Announcing the fifteenth Symposium in Computational Linguistics sponsored by the UW Departments of Linguistics, Electrical Engineering, and Computer Science, Microsoft Research, and UW alumni at Microsoft. Come take advantage of this opportunity to connect with the computational linguistics community at Microsoft and the University of Washington. This is a regular opportunity for computational linguists at the University of Washington and at Microsoft to discuss topics in the field and to connect in a friendly informal atmosphere. The symposium consists of two invited talks, followed by an informal reception and demos.
Dept. of Computer and Science Engineering, UW
Autonomous Web-scale Information Extraction
Search engines are extremely useful tools for answering questions. However, a significant number of questions users might pose – for example, “which actors have won an Oscar for playing a villain?” – are difficult to answer using existing search engines, because the answers do not lie on a single page. To answer these kinds of queries, users must extract and synthesize information from multiple documents. Currently, this is a tedious and error-prone manual process.
In this talk, I will describe research aimed at automating the extraction of this information from the Web. I begin by presenting a model of the redundancy inherent in the Web, and show that the model can be used to identify correct extractions autonomously, without the manually labeled examples typically assumed in previous information extraction research. However, the model has limited efficacy for the “long tail” of infrequently mentioned facts; my second investigation shows how unsupervised language models can be leveraged in concert with redundancy to overcome this limitation.
Models for Comparable Corpus Fragment Alignment
The development of broad domain statistical machine translation systems is gated by the availability of parallel data. A promising strategy for mitigating data scarcity is to mine parallel data from comparable corpora. Although comparable corpora seldom contain parallel sentences, they often contain parallel words or phrases. Recent fragment extraction approaches have shown that including parallel fragments in SMT training data can significantly improve translation quality. We describe efficient and effective generative models for extracting fragments, and demonstrate that these algorithms produce competitive improvements on cross-domain test data without suffering in-domain degradation even at very large scale.
Scott Drellishak, Kelly O’Hara, Emily M. Bender
Dept. of Linguistics, UW
Case and Inflection in the Grammar Matrix
The LinGO Grammar Matrix is a computational foundation for implementing grammars of natural languages in the HPSG framework. In order to provide students and researchers wishing to build such grammars with a head start, the Matrix customization system presents the user with a typological questionnaire via a web page, then based on the answers, creates a limited but functional starter grammar. Recent work has focused on expanding the questionnaire to handle a variety of case systems, and to allow the description of inflectional marking on nouns, verbs, and determiners.
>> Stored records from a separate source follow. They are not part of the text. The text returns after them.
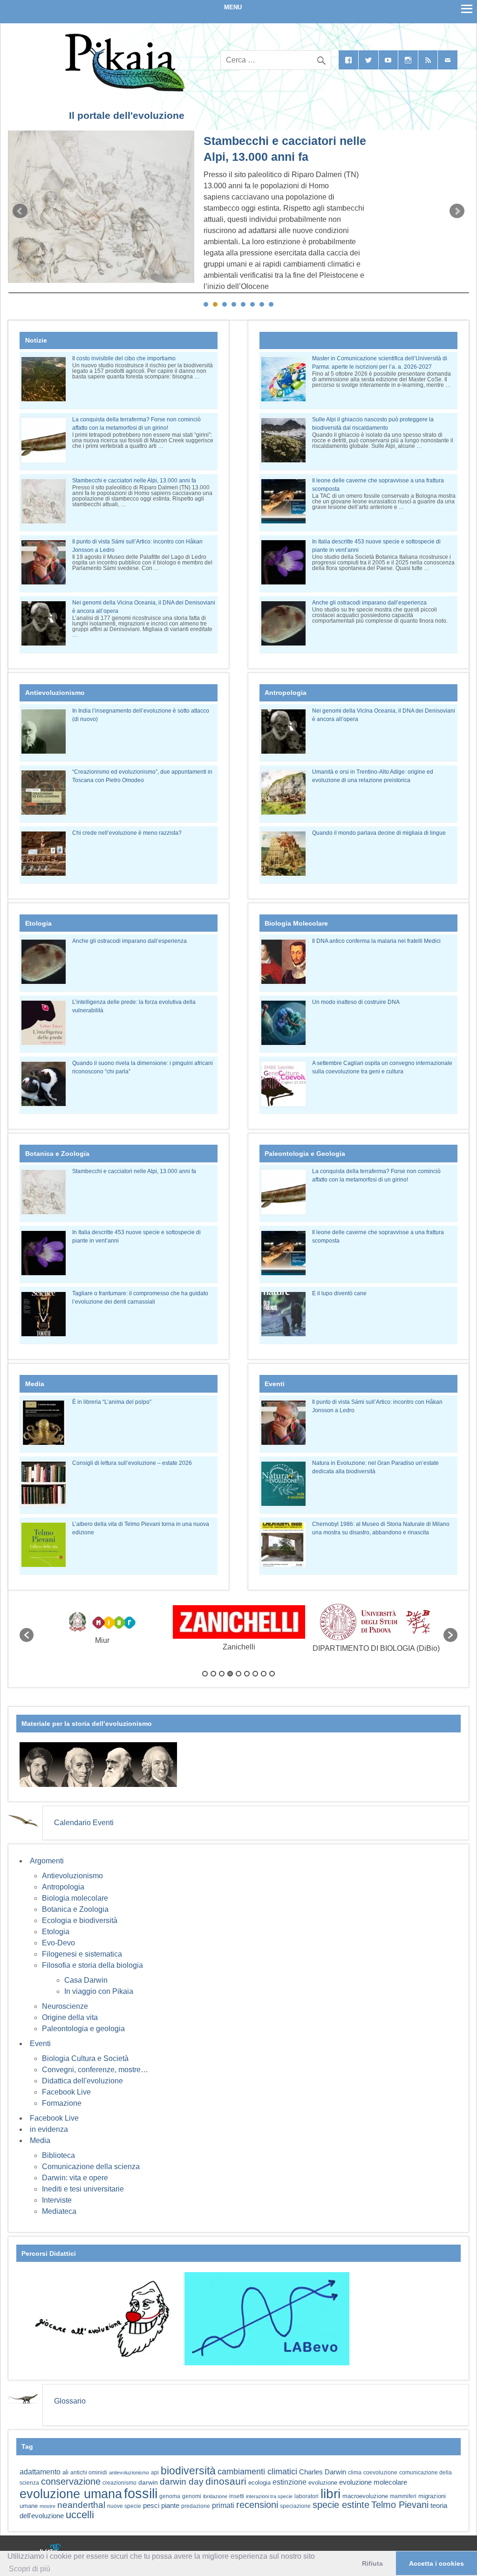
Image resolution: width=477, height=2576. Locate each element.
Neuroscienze (65, 2006)
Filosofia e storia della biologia (92, 1965)
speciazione (295, 2506)
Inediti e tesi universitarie (83, 2189)
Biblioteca (58, 2155)
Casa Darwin (86, 1980)
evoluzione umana (71, 2494)
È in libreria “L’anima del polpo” (111, 1402)
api (155, 2472)
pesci (151, 2505)
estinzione (290, 2482)
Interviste (57, 2200)
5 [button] (238, 1673)
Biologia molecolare (75, 1898)
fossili (140, 2493)
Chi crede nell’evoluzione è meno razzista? (127, 833)
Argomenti (47, 1861)
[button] (27, 1635)
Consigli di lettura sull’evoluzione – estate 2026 (132, 1463)
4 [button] (230, 1673)
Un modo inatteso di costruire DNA (356, 1002)
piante (170, 2505)
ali (65, 2472)
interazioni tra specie (269, 2496)
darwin (148, 2482)
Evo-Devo (58, 1943)
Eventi (40, 2043)
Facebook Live (66, 2092)
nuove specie (124, 2506)
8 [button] (263, 1673)
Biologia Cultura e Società (85, 2058)
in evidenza (49, 2129)
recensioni (257, 2505)
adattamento (40, 2472)
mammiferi (403, 2496)
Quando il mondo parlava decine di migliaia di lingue (379, 833)
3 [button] (222, 1673)
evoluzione (322, 2482)
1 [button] (205, 1673)
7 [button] (255, 1673)
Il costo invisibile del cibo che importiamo (124, 358)
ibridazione (215, 2496)
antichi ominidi (88, 2472)
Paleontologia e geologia (83, 2029)
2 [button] (213, 1673)
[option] (102, 1630)
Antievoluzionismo (72, 1876)
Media (40, 2140)
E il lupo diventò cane (339, 1293)
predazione (195, 2506)
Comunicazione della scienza (91, 2167)
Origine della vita (70, 2017)
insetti (236, 2496)
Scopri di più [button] (29, 2569)
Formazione (62, 2103)
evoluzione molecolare (373, 2482)
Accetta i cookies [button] (436, 2563)
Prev (20, 211)
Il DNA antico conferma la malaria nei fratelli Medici (376, 941)
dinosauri (225, 2481)
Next (457, 211)
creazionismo (119, 2483)
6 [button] (247, 1673)
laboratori (306, 2496)
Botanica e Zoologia (75, 1909)
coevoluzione (380, 2472)
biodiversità (188, 2471)
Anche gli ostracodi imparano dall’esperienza (369, 602)
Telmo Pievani (400, 2505)
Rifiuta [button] (372, 2563)
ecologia (259, 2483)
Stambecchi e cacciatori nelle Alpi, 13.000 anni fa (134, 480)
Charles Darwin (322, 2472)
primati (223, 2505)
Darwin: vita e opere (75, 2178)
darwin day (182, 2482)
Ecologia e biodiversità (79, 1920)
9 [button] (272, 1673)
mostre (47, 2506)
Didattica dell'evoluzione (82, 2081)
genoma (169, 2496)
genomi (191, 2496)
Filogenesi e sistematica (82, 1954)
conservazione (71, 2481)
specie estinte (341, 2505)
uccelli (80, 2515)
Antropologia (63, 1887)
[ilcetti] (50, 2550)
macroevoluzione (365, 2496)
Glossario (70, 2401)
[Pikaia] (123, 89)
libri (330, 2493)
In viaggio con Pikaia (98, 1991)
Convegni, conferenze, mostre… (95, 2070)
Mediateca (59, 2211)
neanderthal (81, 2505)
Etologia (55, 1932)
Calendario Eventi (84, 1823)
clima (354, 2472)
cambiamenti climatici (257, 2471)
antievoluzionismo (129, 2472)
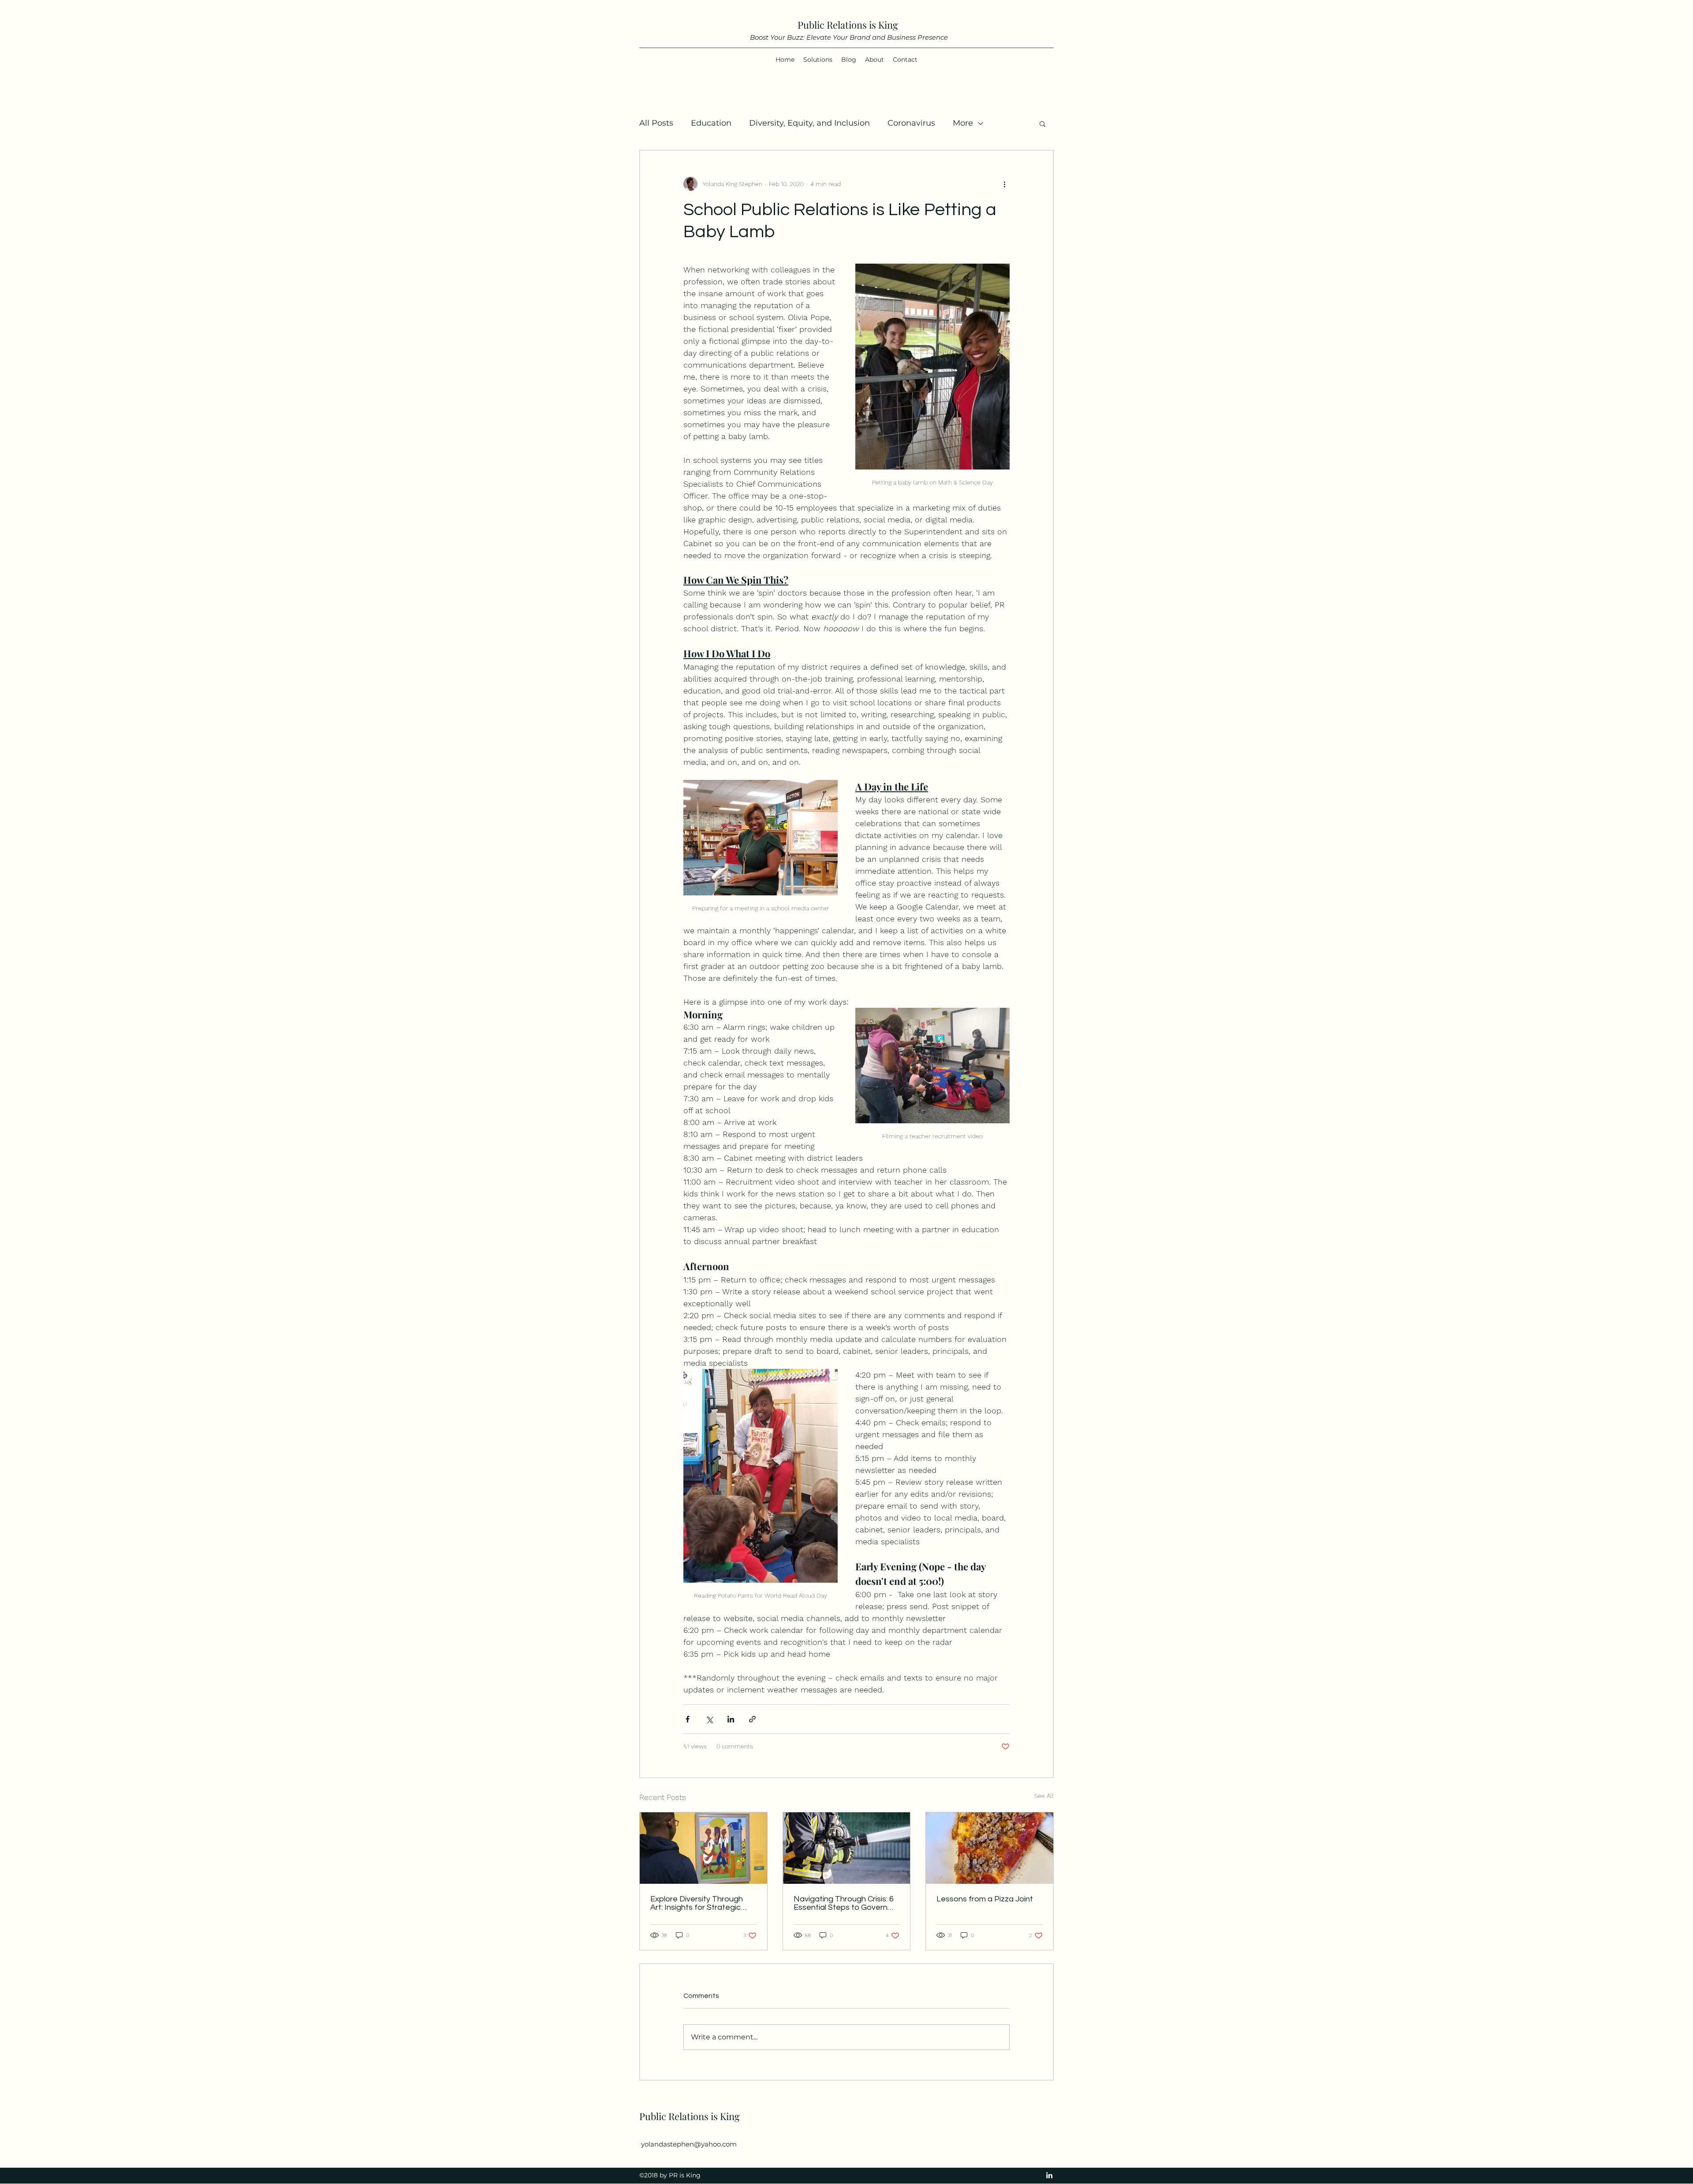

Michael Gamon, Sumit Basu, Dmitriy Belenko, Danyel Fisher, Matthew Hurst, Arnd Christian König
Microsoft Research and Microsoft Live Labs
BLEWS: What the Blogosphere Tells You About the News
While typical news-aggregation sites do a good job of clustering news stories according to topic, they leave the reader without information about which stories figure prominently in political discourse. BLEWS uses political blogs to categorize news stories according to their reception in the conservative and liberal blogospheres. It visualizes information about which stories are linked to from conservative and liberal blogs, and it indicates the level of emotional charge in the discussion of the news story or topic at hand in both political camps. BLEWS also offers a “see the view from the other side” functionality, enabling a reader to compare different views on the same story from different sides of the political spectrum. BLEWS achieves this goal by digesting and analyzing a real-time feed of political-blog posts provided by the Live Labs Social Media platform, adding both link analysis and text analysis of the blog posts.
Michael Gamon, Chris Brockett, Dmitriy Belenko, Bill Dolan, Jianfeng Gao, Lucy Vanderwende
The MSR ESL Assistant
The Microsoft Research ESL Assistant is a web service that provides correction suggestions for typical ESL (English as a Second Language) errors. Such errors include, for example, the choice of determiners (the/a) and the choice of prepositions. The web service also provides word choice suggestions from a thesaurus. In order to help the user make decisions on whether to accept a suggestion, the service displays “before and after” web search results so that the user can see real-life examples of the usage of both their original input and the suggested correction. Error detection and correction are based on machine-learned and heuristic modules, combined with a large language model.